Local

Doctor helps landscaper in arm-slicing accident

SMYRNA, Ga. — A Smyrna landscaper nearly cut off his arm on the job, but a doctor happened to be in the right place at the right time.

Landscaper Filiberto Huaracha was building a custom barbecue with his crew for a client when the sharp saw of the stone grinder he was using ripped through his arm.

"It just kept running and running until I hold it with both of my hands," Huarach said from his Grady Hospital bed Tuesday.

He said the blade nearly sliced his arm in two.

"I was like, if I don't die they're just going to cut my arm because half of my arm was gone," he told Channel 2's Diana Davis.

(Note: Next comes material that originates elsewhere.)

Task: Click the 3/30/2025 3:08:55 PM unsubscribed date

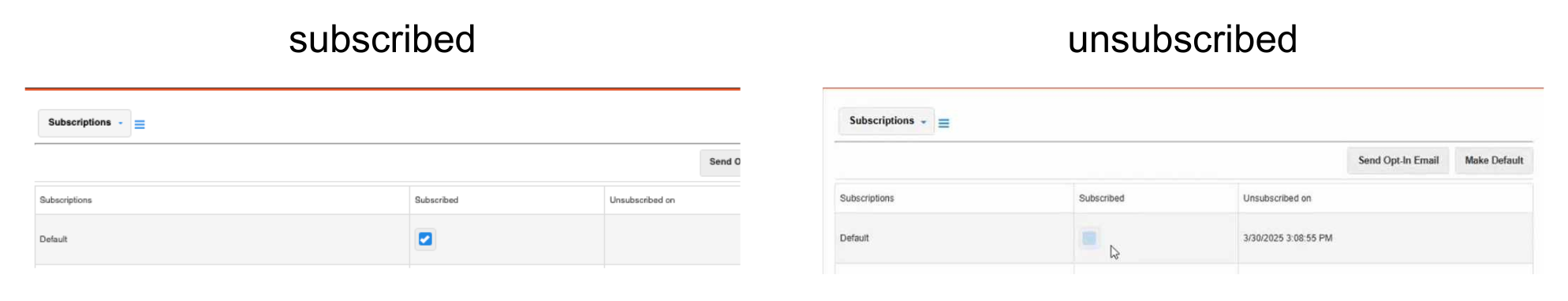Action: click(x=1287, y=238)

Huarach and his crew couldn't stop the bleeding. He told Davis he thought he would die and thought of his wife and four kids.
         
"And I saw that big hole, that big old cut, then I tried to put my hand, I tried to hold it and the blood was just squirting through my fingers. It was like a hose," he said.
He didn't know where the nearest hospital was, but he spotted a sign for a doctor's office about 500 yards away. He stumbled and nearly collapsed in a pool of blood on the front walk of plastic surgeon Dr. Keith Jeffords.
 
"He was asking me not to let him die and then, he was getting lightheaded and he goes, 'Jesus, I'm coming to you' and I said, 'No, you're not,'" Jeffords told Davis.

Jeffords hadn't handled a trauma case since his residency.    
 
"It's like riding a bike. I just went into action mode. It was pretty exhilarating but scary as well," Jeoffords said.

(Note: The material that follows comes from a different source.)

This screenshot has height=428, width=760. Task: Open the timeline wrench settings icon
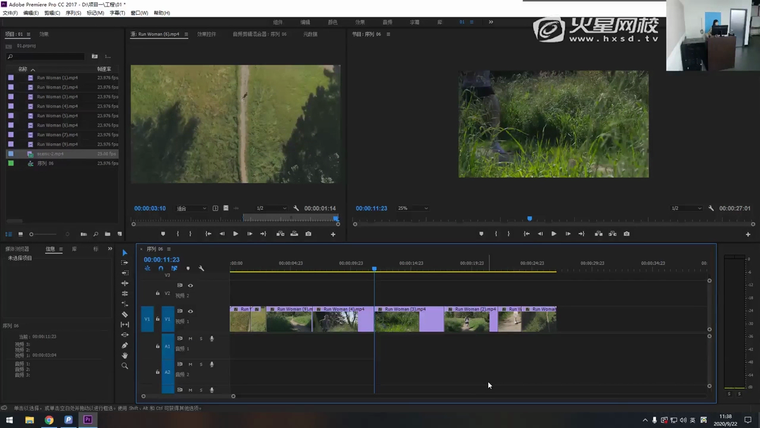pyautogui.click(x=201, y=268)
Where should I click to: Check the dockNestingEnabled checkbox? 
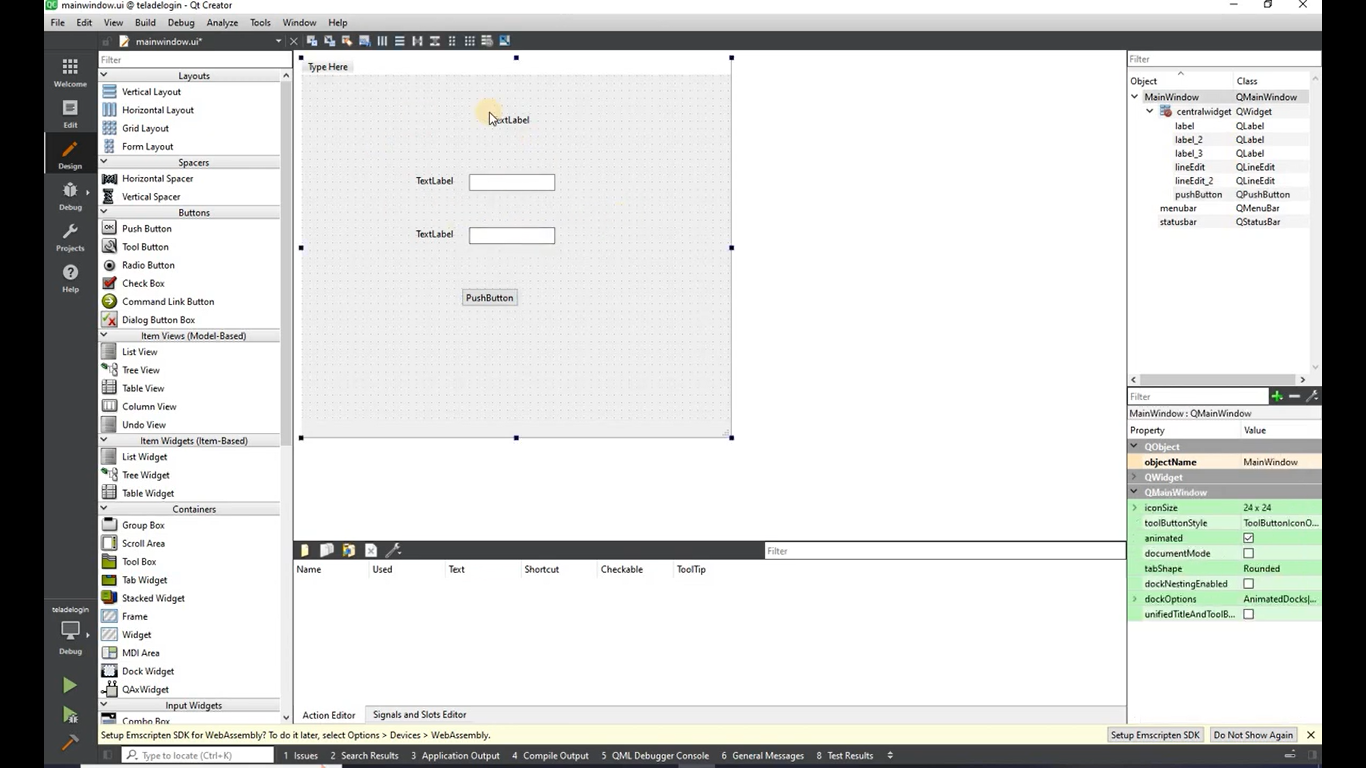[x=1248, y=584]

He said not only his staff but patients helped, one man ripping off his shirt to stem the flow of blood.
         
"He helped me control the bleeding, actually picked up a cellphone and called 911 himself," said Jeffords.

Paramedics got Huaracha to Grady where surgeons saved his arm. He told Davis he never would have made it to Grady without the help of Jeffords, his staff and his patients.

"I mean, he was awesome. He did a really good job. If it wasn't because of him I probably would have died," Huaracha said.
         
He hopes to regain the use of his arm, but it could be a long time. He'll need weeks or months of rehab, and he does not have insurance.